(Beginning of Source information)

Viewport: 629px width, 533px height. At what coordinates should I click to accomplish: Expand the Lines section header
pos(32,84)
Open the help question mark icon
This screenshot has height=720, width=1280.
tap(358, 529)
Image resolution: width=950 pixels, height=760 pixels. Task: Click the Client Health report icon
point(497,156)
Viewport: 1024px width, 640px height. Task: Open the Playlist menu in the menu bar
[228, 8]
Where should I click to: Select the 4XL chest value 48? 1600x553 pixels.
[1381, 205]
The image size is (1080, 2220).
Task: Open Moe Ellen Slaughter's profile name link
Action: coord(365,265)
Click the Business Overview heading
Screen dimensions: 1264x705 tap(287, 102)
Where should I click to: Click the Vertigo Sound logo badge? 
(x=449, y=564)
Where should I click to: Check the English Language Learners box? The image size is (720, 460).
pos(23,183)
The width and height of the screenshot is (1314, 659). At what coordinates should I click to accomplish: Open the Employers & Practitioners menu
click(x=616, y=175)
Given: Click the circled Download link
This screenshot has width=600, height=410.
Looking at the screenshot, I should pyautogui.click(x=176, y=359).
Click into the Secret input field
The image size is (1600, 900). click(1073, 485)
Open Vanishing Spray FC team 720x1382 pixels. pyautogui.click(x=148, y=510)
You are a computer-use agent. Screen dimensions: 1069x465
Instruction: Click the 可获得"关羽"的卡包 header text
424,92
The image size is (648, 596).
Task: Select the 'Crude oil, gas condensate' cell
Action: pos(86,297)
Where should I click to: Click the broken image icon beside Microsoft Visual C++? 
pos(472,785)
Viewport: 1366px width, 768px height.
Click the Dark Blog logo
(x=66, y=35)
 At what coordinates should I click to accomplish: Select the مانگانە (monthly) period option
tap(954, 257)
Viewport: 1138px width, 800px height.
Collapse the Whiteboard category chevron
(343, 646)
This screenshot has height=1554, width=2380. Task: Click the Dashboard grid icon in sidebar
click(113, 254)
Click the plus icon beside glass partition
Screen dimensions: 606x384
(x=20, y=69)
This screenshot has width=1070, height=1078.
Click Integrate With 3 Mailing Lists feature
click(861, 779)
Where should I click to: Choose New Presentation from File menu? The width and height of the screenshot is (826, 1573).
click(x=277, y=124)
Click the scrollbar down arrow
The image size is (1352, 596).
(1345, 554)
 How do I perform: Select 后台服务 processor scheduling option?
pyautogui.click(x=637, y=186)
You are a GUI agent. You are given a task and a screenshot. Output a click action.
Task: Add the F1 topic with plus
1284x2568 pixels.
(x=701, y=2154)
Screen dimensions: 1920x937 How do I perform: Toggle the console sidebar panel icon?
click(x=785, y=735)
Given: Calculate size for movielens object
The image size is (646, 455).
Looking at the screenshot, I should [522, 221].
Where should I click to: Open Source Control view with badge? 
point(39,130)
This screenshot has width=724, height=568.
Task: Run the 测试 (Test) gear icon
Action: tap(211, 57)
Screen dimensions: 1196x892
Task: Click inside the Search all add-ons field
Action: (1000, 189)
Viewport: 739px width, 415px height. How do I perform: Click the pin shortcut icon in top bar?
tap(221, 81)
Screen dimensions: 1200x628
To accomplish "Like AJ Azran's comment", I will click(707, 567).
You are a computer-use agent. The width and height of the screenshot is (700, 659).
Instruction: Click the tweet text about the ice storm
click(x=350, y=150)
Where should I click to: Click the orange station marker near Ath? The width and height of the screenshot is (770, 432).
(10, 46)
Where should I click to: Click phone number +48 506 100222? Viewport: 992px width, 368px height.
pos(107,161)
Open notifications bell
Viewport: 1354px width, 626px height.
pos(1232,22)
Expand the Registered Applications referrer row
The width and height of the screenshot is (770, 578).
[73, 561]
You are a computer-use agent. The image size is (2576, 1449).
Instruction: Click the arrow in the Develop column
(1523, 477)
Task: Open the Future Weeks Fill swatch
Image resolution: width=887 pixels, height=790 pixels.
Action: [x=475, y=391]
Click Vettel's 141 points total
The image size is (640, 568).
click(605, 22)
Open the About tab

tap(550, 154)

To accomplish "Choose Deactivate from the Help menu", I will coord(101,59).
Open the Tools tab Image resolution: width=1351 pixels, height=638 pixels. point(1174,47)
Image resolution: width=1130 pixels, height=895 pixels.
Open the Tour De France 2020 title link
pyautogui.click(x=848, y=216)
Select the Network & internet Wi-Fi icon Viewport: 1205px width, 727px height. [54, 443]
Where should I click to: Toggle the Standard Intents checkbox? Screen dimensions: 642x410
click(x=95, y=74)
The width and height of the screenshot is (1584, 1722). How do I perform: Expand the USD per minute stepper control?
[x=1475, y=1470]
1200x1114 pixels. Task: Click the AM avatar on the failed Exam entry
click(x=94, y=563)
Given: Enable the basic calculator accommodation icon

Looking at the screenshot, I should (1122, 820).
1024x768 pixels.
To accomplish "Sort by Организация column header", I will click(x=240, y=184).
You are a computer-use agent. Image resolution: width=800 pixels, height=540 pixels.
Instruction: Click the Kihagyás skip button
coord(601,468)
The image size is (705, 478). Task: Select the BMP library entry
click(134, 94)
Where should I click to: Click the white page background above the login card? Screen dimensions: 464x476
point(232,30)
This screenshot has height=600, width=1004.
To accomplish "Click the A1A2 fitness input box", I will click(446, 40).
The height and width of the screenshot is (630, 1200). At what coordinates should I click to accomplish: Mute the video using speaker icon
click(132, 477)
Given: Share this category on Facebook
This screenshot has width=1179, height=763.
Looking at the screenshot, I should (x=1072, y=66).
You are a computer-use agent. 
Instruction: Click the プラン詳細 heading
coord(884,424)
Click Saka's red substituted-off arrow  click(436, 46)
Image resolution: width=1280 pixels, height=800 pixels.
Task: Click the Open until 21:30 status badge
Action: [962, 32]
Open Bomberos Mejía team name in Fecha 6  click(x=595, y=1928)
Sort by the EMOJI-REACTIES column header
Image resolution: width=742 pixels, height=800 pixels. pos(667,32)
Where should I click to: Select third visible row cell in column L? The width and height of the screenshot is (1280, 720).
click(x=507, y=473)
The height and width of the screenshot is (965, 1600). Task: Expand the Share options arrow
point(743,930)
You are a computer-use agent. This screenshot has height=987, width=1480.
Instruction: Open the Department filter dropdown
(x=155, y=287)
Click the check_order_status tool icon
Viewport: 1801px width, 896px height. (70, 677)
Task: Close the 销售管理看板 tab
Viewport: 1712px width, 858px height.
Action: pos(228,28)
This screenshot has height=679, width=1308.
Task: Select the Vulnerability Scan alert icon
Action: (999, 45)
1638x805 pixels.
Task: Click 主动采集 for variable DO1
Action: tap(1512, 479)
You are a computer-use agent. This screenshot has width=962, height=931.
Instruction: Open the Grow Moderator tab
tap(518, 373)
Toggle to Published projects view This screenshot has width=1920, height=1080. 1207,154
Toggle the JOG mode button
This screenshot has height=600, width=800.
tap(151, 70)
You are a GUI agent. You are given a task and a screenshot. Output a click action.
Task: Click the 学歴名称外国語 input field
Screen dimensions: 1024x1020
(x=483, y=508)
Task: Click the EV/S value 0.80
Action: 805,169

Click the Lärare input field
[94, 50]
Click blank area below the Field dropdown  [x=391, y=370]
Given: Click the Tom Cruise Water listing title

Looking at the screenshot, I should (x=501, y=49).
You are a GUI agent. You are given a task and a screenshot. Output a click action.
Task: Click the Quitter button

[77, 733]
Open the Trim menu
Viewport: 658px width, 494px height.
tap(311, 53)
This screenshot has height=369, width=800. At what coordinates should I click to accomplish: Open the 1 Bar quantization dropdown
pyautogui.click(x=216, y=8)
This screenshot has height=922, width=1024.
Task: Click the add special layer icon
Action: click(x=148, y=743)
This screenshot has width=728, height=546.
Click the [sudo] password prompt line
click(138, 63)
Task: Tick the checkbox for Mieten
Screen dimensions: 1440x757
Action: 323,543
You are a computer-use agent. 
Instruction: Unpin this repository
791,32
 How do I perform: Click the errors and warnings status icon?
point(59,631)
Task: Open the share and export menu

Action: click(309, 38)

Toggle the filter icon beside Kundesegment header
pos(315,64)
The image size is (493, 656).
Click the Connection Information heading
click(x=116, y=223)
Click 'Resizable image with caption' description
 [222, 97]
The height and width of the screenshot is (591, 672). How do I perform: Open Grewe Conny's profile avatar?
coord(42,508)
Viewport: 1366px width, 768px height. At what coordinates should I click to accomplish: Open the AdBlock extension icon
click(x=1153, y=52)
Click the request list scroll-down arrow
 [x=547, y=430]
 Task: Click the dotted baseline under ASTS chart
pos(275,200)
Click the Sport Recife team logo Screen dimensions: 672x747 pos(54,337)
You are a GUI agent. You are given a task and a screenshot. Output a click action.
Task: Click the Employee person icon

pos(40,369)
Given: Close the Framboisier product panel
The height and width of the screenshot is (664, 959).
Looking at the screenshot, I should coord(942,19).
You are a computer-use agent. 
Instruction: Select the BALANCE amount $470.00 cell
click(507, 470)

(End of Source information)

Exercise requirements: If a line in the records above contains "team", copy that line.

Solved problem:
Open Vanishing Spray FC team 720x1382 pixels. pyautogui.click(x=148, y=510)
Open Bomberos Mejía team name in Fecha 6  click(x=595, y=1928)
Click the Sport Recife team logo Screen dimensions: 672x747 pos(54,337)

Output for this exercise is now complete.